Figure 6—figure supplement 1.. Missense mutations in NECAPs prevent association with phosphorylated forms of AP2.

(A) Confocal slices of worm nerve rings were acquired and analyzed as for Figure 5. Amino acid changes in µ2 (E306K, constitutively open AP2; see also Figure 1—figure supplement 1C) and in NCAP-1 are indicated. Bars indicate mean ±SEM for n = 10 biological replicates. **p<0.001, unpaired, two-tailed T-test. au, arbitrary units; +, wild type allele; -, deletion allele. (B) In vitro pulldown assays were performed as described in Figure 4B. Missense mutations in Mm NECAP2 bait are indicated (below). +, wild type allele. Data are representative of 1 technical replicate. Band intensities of the α trunk were quantified as in Figure 4 (values above).

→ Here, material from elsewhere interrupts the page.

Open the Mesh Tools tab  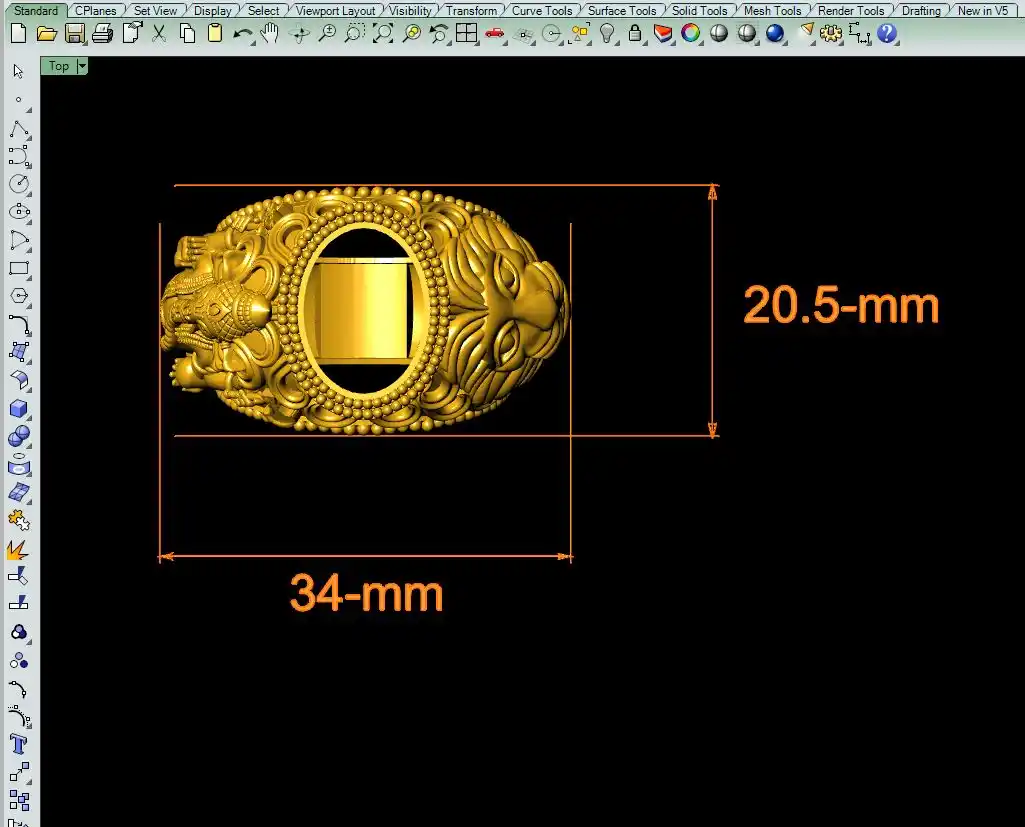pos(772,11)

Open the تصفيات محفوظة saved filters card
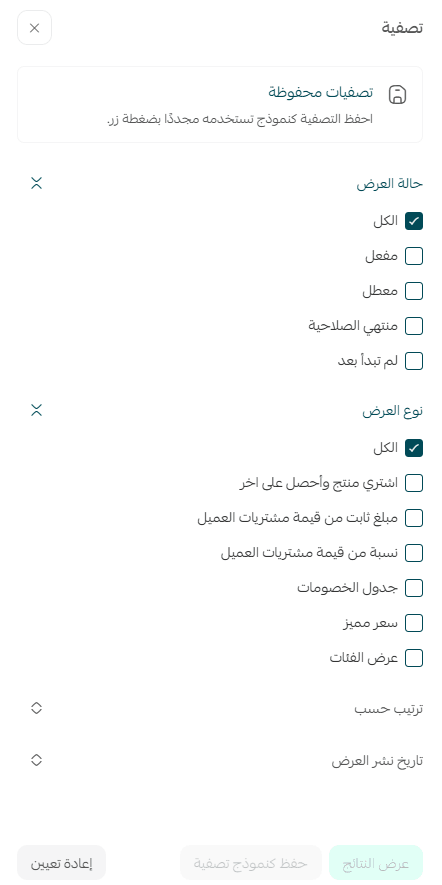pos(220,104)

Figure 7.. Model of AP2 activation and inactivation.

Muniscins allosterically activate AP2 to form a stable association with the membrane. Open AP2 is then phosphorylated on the µ2 subunit by the AP2-associated kinase. NECAPs subsequently bind to open, phosphorylated AP2 and recycle the complex. Generation of the closed form of AP2 presumably involves dephosphorylation and disengagement from the membrane. In the absence of muniscins, AP2 activation is greatly reduced. The fcho-1 suppressor screen isolated three classes of mutations that enable AP2 to remain active in lieu of muniscins (bottom). Each class disrupts the AP2 inactivation pathway and promotes accumulation of AP2 at discrete steps in the cycle (gray arrows).